A friend mentioned that when she visited Making Space there were about one hundred 12-year-old schoolgirls in the galleries. Kids are, for me, a museum-going nightmare--the high-pitched squeals, the selfies, the darting about of so many little groups more interested in the social experience than the aesthetic one. Still, imagine the opportunity for these young women to see so much great work by so many great artists with whom they share a gender. It's another world from the one in which we grew up, immersed in Janson and shown endless slides of naked women painted by men. 
In this Part 2, I'm going to take you through the last two galleries. But first a quick visual recap, at left, of the first three galleries.  Top: In Gallery 1 we're looking at the women of the AbEx era, including Joan Mitchell and Lee Krasner. In Gallery 2, center, we see the Geometric Abstractionists, many coming out of the great Latin American tradition of Art Concrete, such as Lygia Clark, Carmen Herrera, and Lygia Pape. In Gallery 3 are the Reductive Abstractionists, including Eleanore Mikus, Anne Truitt, and Agnes Martin shown here. Now let's round the corner for abstraction in a different medium: fiber.

Gallery 4

The curators, Starr Figura and Sarah Hermanson Meister, saw the connection between the grid, which is the underpinning of so much reductive abstraction, and the warp and weft of textile construction. Indeed, their inclusion in this gallery of prints and drawings that reference the grid make the connection clear.

The most beautiful installation view in the show:
Magdalena Abakanowicz, Ruth Asawa (center), and Lenore Tawney

Below: Closer view of Asawa's, Untitled, c. 1955; brass wire, iron wire, and galvanized iron wire

Magdalena Abakanowicz, Yellow Abakan, 1967-68, sisal

This is one in a series of large woven pieces that the artist, who died recently, named after herself. With their organic shape and labial folds, they offered an unmistakable connection to the female body.  A red Abakan was included in the now-legendary exhibition, WACK: Art and the Feminist Revolution, organized by Connie Butler, which originated at the Geffen Contemporary at MOCA in Los Angeles, traveled to the National Museum of Women in the Arts in Washington, D.C.; PS. 1 in Long Island City; and then the Vancouver Art Gallery in British Columbia

Starr Figura, talking in a MoMA video, also notes the "scarlike" surface of the weaving, pointing out that Abakanowicz was a Polish survivor of World War II. 

Detail below

Lenore Tawnwy, Little River, 1968, linen

Tawney lived in the same Coenties Slip neighborhood at the tip of Manhattan as did Agnes Martin, Robert Rauschenberg, and Jasper Johns.

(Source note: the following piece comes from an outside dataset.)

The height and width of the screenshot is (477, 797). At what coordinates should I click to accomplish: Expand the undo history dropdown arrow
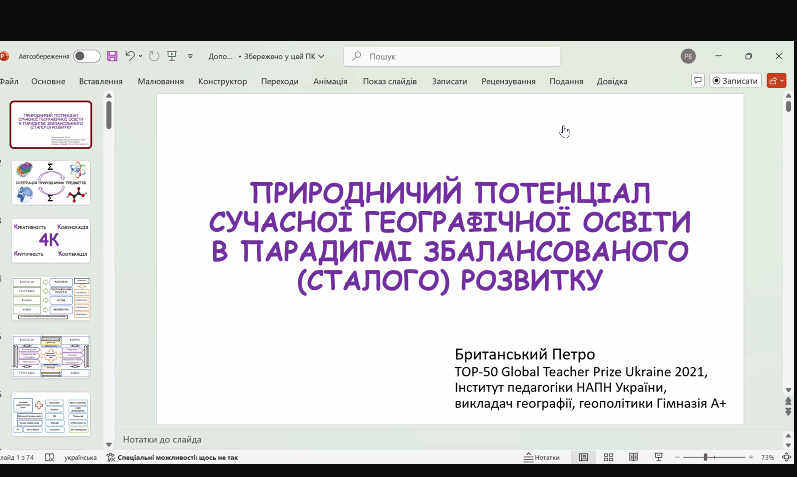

She was friends with Martin, and in my mind they share an aesthetic, albeit with different mediums

Detail below

I love this pairing: Mira Schendel, Untitled from the series Droguinhas (Little Nothings), 1964-66, Japanese paper; with Sheila Hicks on the far wall

Sheila Hicks, Prayer Rug, 1965, handspun wool

The Asawa sculpture in the center of the gallery will orient you to the wall of drawings, prints, and small weavings to the left of where you enter. The conversation here between and among the works on the wall and the sculptures throughout the rest of the gallery is lively and visually engaging. (The Yellow Abakan is just out of sight on the far wall perpendicular to this one)

Gego, above and below 
Balance, 1960, etching

Untitled, 1963, ink on paper

Anni Albers, Tapestry, 1948, linen and cotton

While her husband was making his color studies, Anni Albers was forging a path in fiber. Interestingly, Sheila Hicks, who studied with Josef at Yale, ended up pursuing a parallel path to Anni's

Detail below

Another Albers: Enmeshed I, 1963, lithograph

Gallery 5

In the transition photo below, we're standing in Gallery 5 looking back into where we've just been. Now let's begin a counterclockwise tour of this last gallery in the show. There's a strong material sensibility here, too, although with different materials.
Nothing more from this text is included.